George Goutos, Independent Researcher

The enigma of consciousness, or sentience, has captivated me since childhood. When it came time for college, I pursued studies in artificial intelligence, and specifically neural networks. At the time, this best addressed both my interest in computers and my fascination with consciousness. In the late 70s, AI was a fledgling discipline under ‘Cybernetics’. I enrolled in a PhD program and spent much time simulating neurons and training networks on a computer with just 16K bytes of memory. In those early years, the objective was to teach a computer to recognize the alphanumeric characters of postal zip codes - with intent to automate letter sorting. Trained on a sample set of characters of various typesets and fonts, the simple simulation optically recognized characters - that were not part of the original training set - with more than 95% accuracy.
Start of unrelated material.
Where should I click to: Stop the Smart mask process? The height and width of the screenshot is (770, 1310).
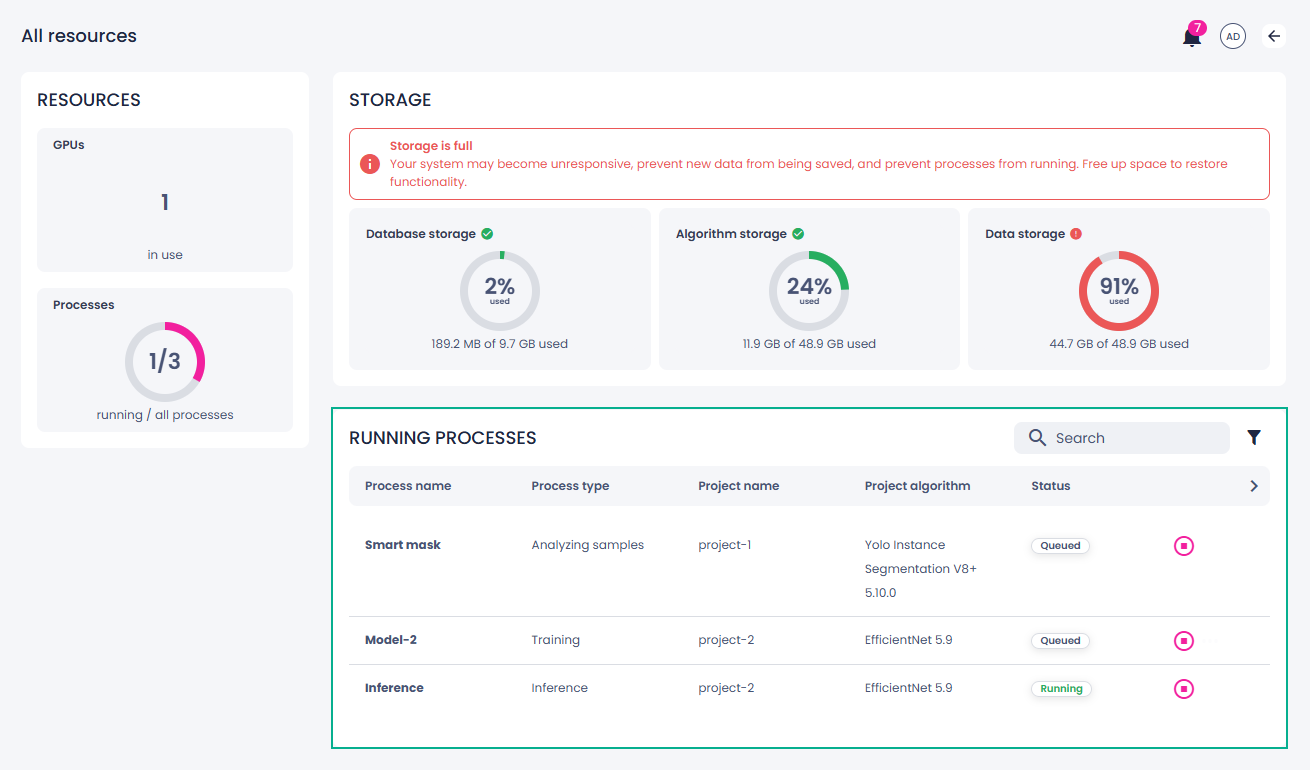coord(1184,546)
However, neural networks craved computing power and large memory which was lacking in those early years. Uncertain of when that power would become available, I ventured into the private sector. I worked as an engineer and IT specialist for IBM and AT&T.  By the time I retired in 2022, four decades after grad school, much had changed. Computing power had become ubiquitous and potent. AI had come of age. The more esoteric interpretations of quantum mechanics had gained credibility. And the study of consciousness had made its way into university programs.

All the important components, it seemed, had converged. So, the time was ripe for me to refocus my efforts on consciousness. The possibility that this mystery might one day be understood was unfathomable to me when I first contemplated it. But today, I’m somewhat more optimistic.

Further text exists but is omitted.